Automation is as funny thing. Knowing where the boundaries should lie to increase and maintain human effectiveness is rarely planned, and convention places huge biases on what we should or shouldn’t leave to machines.
My understanding of Ross, and a number of similar initiatives using AI and machine learning, is that they mechanize the sort of repetative tasks that today see unqualified paralegals and lawyers-in-training pouring over mounds of documentation trying to find things. It’s a classic case of industrialisation- specialisation and allocation of appropriate tasks to machines that need neither feeding or watering and can perform at scale.

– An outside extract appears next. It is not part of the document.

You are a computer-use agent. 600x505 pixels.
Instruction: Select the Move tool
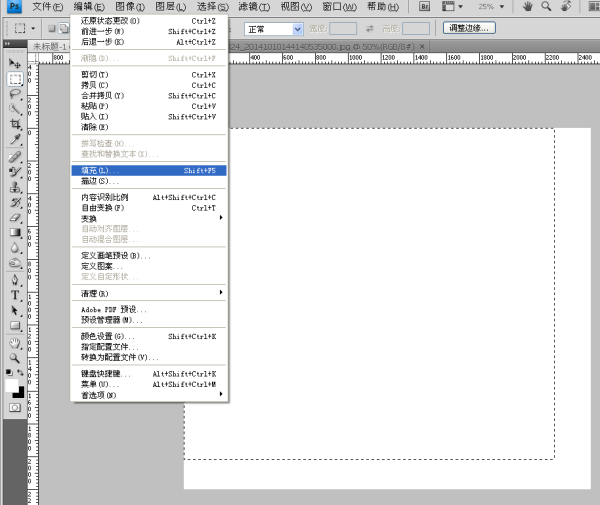point(15,64)
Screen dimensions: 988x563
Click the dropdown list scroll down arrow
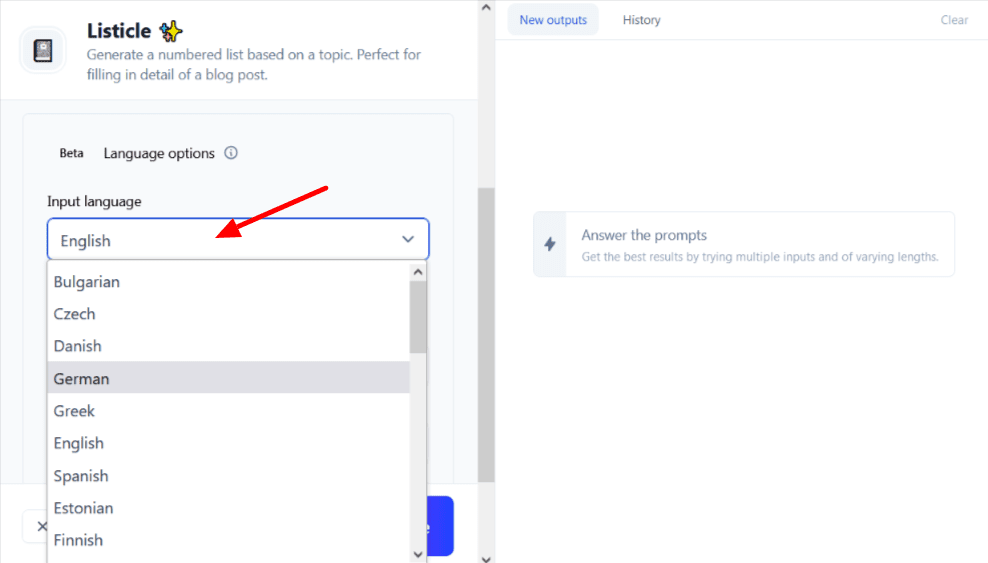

But a question remains: to what extent do such repetitive, mundane tasks equate to deliberate practice? Do we run risk of automating activities that, whilst dull and repetative, are a crucial part of making a professional professional?
Let’s take two extremes.
I learn nothing about how to drive well these days from having an in-depth knowledge of the internal combustion engine. In fact my car barely allows me to check the oil level manually these days. Yet when my parents were learning to drive, knowing the basics of auto mechanics were a crucial skill because cars were so much less reliable.
On the other hand, I can get a computer to play musical scales faster and more precisely making a noise like just about any instrument imaginable. But doing so with make not one iota of difference to my own musical ability on the saxophone. Automation of playing scales would actually negatively impact my own performance.
As the application of AI and machine learning technologies starts to be explored do need to factor in the impact that they might have on human intelligence and learning. Some things can quite happily run as black boxes. However others are crucial building blocks to establishing a body of knowledge that can be applied effectively to the real world. Short term cost expediency might have significant unintended longer-term impact.
It’s also easy to dismiss drudgery as some sort of rite of passage, a desk-based tarring and feathering, that has no real purpose. But we should forget that most ceremonies are, on the face of it, pointless. The purpose they serve is to create and reinforce cultures. The impact of machines on professions is going to have many dimensions above merely time-effectiveness.